Burnett Barker Solicitors’ Wills & Probate Solicitor, Henrietta Brett, discusses the purpose of LPAs.
Simply put, a lasting power of attorney (LPA) is a legal document that enables you (the donor) to appoint one or more people as your attorneys. Attorneys can help you make decisions or can make decisions on your behalf when you lack the mental capacity to do so. Needless to say, they’re rather important.
Yet, recent statistics show that 82% of people have not made lasting powers of attorney (yes, there is more than one type). According to research from Zurich, four out of five retirees in income drawdown have no lasting power of attorney set up.

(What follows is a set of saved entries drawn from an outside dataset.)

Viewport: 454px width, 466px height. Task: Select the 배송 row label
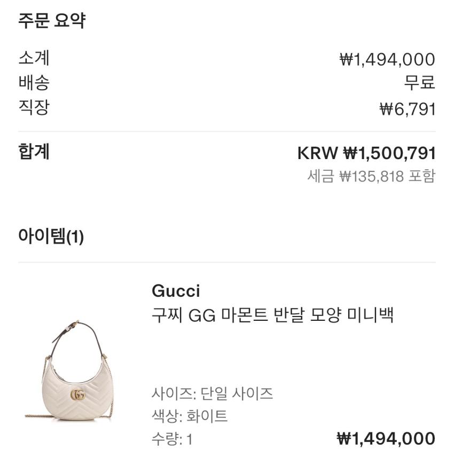pos(34,83)
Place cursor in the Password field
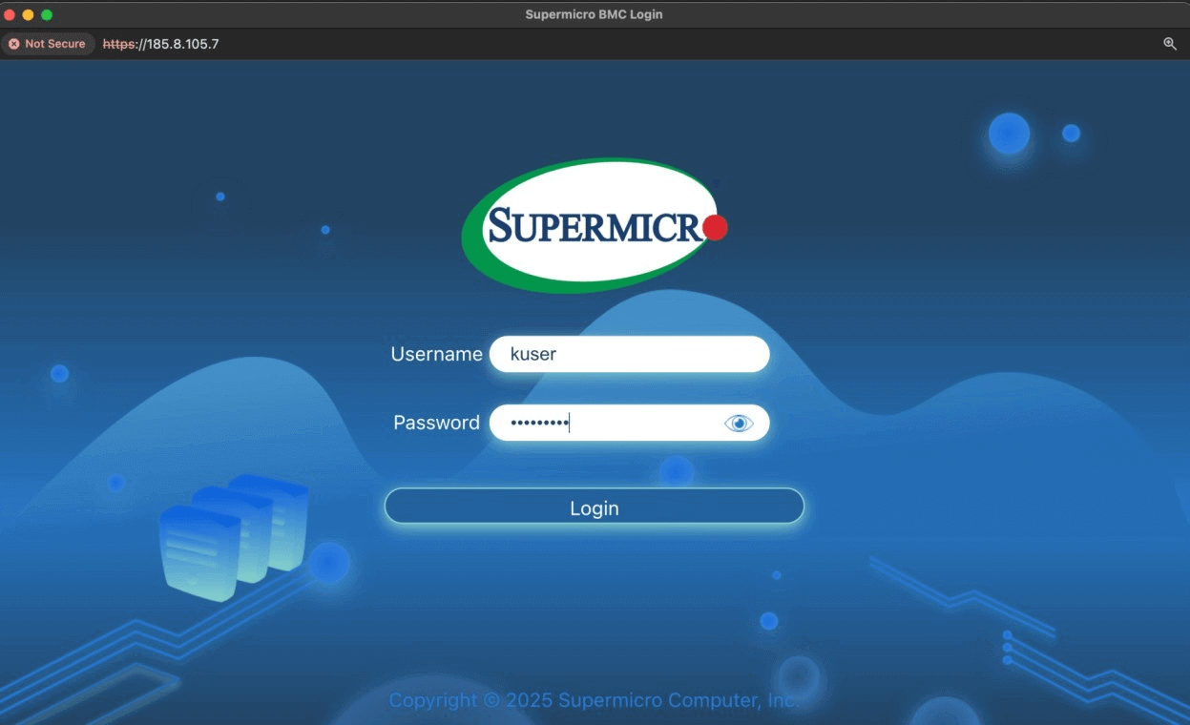The image size is (1190, 725). coord(611,424)
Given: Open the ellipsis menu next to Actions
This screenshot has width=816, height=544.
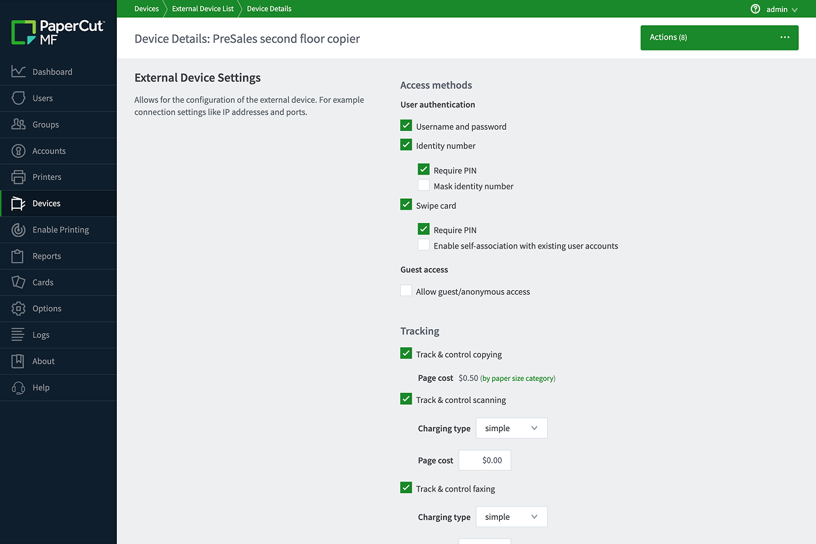Looking at the screenshot, I should coord(784,38).
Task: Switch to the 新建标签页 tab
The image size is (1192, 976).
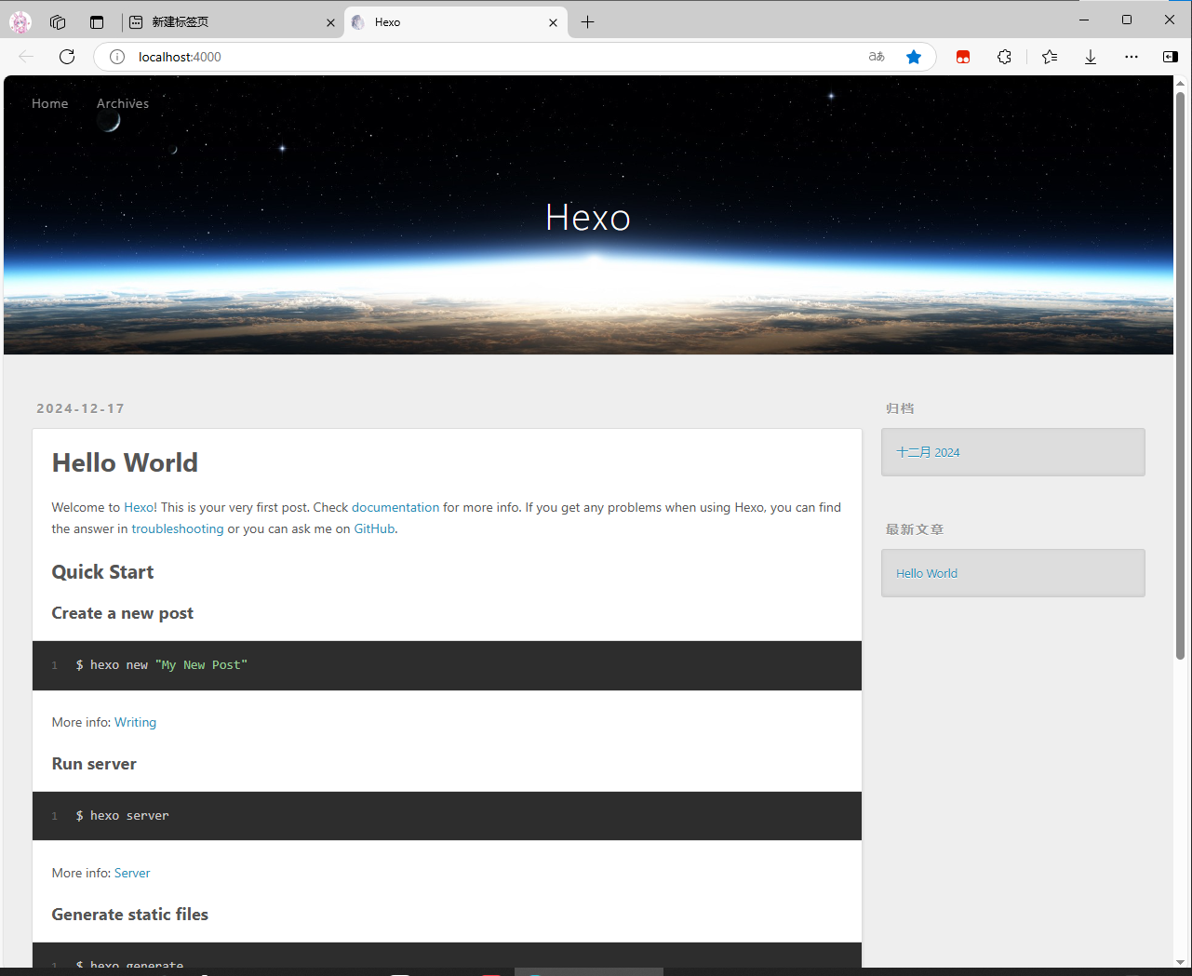Action: tap(223, 22)
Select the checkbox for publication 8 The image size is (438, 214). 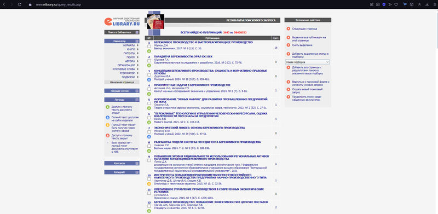[x=149, y=146]
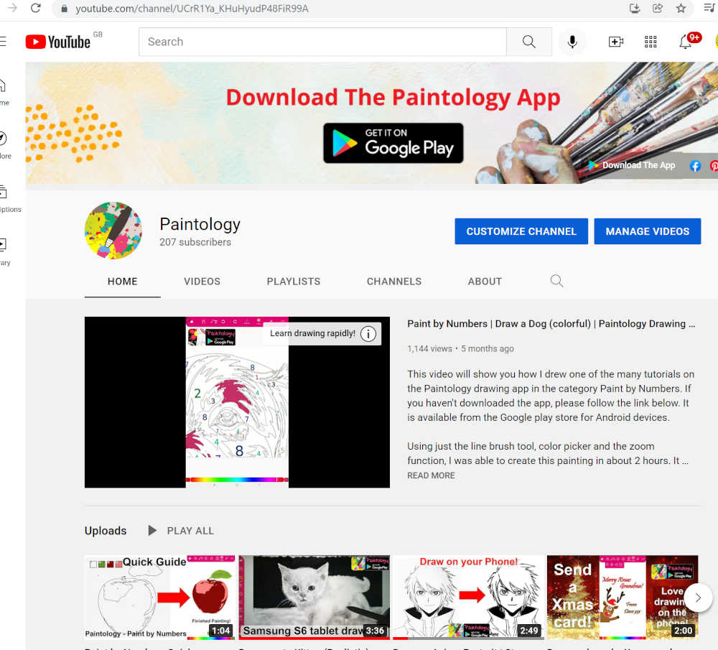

So, what’s holding people back from having an LPA?
It’s a good question. Many people assume that family members or partners are automatically able to make decisions on their behalf when they become unable to do so. Also, there’s still a strong perception that a person’s next of kin can make decisions. However, an LPA is the only way for to give a trusted individual the powers to make decisions on your behalf legally.
What are the benefits of lasting power of attorney?
They can provide a great deal of reassurance to you as the donor. They can also reduce the chances of any family conflict as you would have clearly detailed your wishes regarding your health and who will look after your finances.
Is there more than one type of LPA?
Yes. There are two types of Lasting Power of Attorney – LPA for financial decisions and LPA for health and care.
These are separate legal documents and carry some important differences.
LPA for financial decisions
A Lasting Power of Attorney for financial decisions allows an attorney to make decisions about your finances, for example to pay bills, sell property or investments and operate bank accounts.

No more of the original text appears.